"Thank you." - All Mice in Our Home
Boonah is in the throes of a mice plague, of sorts. More specifically, the family home in Boonah has come under tiny attack. Which is unfortunate because my family has concurrently developed a code of conduct for dealing with all animals, including pests, that includes not, you know, hurting them.
Gone are the spring-loaded mouse traps that snap viciously. This is as much for the fact they seem inhumane (insofar as inhumanity applies to dealing with mice) as it was for the fact they were manifestly inefficient. They just didn't catch anything, save for the odd human finger which wandered waywardly on to the mechanism.
And so here we are with a new mouse-trap. A small cage with a one-way funnel which lures the mice in but doesn't let them leave, like an early morning infomercial for knives which can cut through several layers of titanium and the hide of an 80-year-old Gold Coast socialite who has spent too long in the sun.
Do you see the problem? Ah, yes, Mr Miyagi. The mice are caught, true, but they're still alive. Which means my mother and sister are now the Chief Operating Officers of a rather elaborate catch and release program, which doesn't really do much for the mice problem which started all this. You don't get rid of the mice, you just make them very late for something.

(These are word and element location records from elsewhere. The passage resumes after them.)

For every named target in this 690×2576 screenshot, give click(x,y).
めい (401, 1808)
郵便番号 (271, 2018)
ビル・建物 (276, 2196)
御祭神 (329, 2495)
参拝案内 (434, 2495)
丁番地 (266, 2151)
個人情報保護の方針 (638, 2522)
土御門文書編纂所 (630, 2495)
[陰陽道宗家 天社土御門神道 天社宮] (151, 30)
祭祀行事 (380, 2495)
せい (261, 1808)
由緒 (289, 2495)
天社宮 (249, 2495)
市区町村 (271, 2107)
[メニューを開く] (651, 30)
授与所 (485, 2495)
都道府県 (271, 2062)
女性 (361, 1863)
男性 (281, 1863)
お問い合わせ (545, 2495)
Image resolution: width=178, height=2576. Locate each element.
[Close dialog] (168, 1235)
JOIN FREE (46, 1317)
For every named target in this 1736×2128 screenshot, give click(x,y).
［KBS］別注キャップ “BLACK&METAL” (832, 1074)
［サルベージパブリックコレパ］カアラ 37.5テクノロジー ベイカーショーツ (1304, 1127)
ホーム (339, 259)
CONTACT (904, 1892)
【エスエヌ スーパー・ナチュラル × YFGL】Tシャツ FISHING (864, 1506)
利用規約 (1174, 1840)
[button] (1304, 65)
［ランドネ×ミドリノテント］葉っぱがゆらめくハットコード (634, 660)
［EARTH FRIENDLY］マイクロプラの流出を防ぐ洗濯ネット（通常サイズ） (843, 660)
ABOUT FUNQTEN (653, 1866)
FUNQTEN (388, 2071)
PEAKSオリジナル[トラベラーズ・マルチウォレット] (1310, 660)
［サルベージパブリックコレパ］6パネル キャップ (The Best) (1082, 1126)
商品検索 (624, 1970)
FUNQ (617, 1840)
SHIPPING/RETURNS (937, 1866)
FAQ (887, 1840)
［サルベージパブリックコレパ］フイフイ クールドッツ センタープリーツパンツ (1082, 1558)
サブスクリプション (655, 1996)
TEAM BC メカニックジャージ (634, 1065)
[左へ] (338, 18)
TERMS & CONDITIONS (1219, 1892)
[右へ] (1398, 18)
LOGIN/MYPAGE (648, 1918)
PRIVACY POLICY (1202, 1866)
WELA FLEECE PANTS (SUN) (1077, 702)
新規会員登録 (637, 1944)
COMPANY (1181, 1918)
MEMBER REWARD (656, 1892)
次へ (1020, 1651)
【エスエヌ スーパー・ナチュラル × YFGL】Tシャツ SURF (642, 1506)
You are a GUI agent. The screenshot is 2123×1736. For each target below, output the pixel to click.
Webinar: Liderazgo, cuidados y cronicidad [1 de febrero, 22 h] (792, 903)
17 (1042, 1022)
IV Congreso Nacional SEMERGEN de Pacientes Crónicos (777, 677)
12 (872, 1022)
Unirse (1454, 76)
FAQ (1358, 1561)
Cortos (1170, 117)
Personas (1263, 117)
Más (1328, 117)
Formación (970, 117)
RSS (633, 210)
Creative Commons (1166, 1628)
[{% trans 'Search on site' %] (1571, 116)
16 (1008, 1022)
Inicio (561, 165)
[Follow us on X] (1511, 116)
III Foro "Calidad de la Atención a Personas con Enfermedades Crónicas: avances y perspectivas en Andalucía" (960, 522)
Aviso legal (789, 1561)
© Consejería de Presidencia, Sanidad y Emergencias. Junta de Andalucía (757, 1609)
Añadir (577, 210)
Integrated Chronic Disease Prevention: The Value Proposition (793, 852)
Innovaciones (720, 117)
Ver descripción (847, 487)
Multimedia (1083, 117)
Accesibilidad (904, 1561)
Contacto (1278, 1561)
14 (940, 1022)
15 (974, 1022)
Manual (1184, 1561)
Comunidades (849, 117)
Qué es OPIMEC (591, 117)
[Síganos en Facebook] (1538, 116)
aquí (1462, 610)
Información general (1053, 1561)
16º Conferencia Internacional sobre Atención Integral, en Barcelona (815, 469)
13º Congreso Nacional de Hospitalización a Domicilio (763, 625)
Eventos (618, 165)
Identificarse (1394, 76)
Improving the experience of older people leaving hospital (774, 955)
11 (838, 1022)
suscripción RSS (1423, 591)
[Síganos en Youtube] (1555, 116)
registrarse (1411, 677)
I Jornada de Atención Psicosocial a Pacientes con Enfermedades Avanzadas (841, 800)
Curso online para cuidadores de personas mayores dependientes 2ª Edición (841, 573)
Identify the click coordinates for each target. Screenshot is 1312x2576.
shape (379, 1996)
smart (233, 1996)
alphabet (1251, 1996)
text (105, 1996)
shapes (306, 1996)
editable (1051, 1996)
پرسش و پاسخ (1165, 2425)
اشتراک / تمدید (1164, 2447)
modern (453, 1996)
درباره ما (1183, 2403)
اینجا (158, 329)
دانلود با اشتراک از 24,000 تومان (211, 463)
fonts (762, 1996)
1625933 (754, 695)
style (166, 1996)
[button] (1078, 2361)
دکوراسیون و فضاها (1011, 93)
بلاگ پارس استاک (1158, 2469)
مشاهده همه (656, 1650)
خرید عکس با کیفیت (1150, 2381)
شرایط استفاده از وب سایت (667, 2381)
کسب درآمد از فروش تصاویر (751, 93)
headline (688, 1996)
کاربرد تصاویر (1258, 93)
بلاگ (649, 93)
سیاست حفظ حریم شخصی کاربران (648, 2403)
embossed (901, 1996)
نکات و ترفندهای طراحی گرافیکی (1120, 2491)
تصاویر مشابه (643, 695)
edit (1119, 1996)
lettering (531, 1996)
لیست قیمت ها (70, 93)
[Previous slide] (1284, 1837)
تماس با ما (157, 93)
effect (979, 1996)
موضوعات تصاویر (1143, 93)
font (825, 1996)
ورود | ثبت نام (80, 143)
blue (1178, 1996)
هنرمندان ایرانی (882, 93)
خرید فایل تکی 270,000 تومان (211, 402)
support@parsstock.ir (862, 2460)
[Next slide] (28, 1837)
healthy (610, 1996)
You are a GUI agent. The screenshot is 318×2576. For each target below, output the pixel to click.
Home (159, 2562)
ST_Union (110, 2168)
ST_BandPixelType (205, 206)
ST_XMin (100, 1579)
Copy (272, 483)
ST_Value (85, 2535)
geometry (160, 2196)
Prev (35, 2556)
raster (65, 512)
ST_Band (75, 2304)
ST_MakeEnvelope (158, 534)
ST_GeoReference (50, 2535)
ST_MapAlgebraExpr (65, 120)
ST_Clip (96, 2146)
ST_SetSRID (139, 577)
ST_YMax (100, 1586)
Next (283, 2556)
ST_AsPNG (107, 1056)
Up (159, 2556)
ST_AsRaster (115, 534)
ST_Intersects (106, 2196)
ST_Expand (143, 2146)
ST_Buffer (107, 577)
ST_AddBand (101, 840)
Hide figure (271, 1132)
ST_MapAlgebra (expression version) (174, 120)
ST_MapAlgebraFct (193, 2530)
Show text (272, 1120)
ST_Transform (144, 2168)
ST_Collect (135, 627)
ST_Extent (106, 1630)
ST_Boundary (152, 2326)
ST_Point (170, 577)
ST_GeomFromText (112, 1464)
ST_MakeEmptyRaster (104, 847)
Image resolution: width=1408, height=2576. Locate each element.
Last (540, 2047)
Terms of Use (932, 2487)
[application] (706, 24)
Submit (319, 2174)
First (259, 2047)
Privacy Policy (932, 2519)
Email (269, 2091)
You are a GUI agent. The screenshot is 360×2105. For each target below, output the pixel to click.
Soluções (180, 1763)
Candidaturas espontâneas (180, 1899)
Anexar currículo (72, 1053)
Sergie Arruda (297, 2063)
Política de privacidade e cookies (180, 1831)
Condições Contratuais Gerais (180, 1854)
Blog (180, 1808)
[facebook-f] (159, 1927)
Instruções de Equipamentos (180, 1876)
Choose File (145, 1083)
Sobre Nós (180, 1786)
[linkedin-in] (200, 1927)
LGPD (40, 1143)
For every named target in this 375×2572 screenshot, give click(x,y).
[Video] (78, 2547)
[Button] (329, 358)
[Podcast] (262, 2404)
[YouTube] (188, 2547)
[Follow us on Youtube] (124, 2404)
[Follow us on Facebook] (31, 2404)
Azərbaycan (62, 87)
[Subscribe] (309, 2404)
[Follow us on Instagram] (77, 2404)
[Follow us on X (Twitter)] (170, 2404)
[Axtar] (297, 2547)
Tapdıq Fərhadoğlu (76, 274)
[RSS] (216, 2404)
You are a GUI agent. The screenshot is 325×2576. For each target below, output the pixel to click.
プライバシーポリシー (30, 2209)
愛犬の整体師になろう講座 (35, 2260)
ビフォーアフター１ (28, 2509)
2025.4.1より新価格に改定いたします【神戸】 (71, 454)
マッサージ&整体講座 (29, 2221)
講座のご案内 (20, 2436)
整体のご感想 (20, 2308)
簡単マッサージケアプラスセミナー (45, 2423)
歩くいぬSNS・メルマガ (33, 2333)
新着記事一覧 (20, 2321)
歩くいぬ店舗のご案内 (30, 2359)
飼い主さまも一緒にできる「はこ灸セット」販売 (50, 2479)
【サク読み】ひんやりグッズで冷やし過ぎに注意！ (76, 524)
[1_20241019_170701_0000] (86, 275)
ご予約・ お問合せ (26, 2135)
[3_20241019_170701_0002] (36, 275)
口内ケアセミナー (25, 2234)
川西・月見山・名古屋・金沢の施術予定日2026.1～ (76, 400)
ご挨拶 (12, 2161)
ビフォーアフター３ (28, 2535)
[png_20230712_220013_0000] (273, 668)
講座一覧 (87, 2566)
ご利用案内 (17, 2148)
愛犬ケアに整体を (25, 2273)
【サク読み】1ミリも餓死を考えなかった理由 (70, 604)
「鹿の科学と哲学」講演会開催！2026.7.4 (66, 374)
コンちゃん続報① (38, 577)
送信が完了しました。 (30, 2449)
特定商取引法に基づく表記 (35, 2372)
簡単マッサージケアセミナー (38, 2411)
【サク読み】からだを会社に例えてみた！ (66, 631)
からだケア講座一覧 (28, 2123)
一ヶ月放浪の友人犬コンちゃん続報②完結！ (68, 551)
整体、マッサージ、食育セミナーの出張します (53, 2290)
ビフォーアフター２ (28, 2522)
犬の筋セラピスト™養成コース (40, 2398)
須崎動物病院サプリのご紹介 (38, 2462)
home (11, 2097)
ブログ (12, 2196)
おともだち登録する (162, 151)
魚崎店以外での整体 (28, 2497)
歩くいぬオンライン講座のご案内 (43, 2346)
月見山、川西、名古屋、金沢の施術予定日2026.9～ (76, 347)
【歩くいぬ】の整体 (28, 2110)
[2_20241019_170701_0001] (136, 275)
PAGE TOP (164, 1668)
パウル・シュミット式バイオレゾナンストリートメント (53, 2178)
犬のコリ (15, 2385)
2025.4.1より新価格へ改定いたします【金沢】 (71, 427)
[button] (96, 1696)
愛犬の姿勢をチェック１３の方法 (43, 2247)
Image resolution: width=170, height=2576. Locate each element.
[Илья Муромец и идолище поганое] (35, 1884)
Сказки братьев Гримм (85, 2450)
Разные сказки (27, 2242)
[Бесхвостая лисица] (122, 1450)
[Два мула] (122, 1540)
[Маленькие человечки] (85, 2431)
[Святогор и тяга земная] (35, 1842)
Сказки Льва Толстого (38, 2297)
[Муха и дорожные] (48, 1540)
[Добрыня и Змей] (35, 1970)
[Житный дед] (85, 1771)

I inquired as to the effectiveness of the program.
"How do you know where the mice go, once you release them? How do you know they just don't come right back?" I asked. It was a decent question because we have been catching so many.
Mum was ever wedded to the scientific method in her response.
"Well, I make sure we release them in the corner of the yard, facing the neighbour's place. They run that direction."
I stared unblinkingly into her soul for several seconds.
"Mum, have the geneticists engineered mice that only run in one direction now?"
There was an awkward silence. I presumed I had won.
But my mother doesn't like to lose an argument based on silly theories. She would demand empirical evidence. Hard data. She would rig the experiment to prove we didn't have any re-runs. That's what we were calling the possibility of returned mice. Re-runs.
She started painting the tails of the mice we caught. You think I'm joking? I am not. I presume she ran out of microchips and scanners so mum just started dabbing their tails in paint, on account of the fact we'll know if we get any re-runs.
And now we wait. It's been a day now and we've got nought but originals.
I don't know who the real winner is here, but I think it's the mice.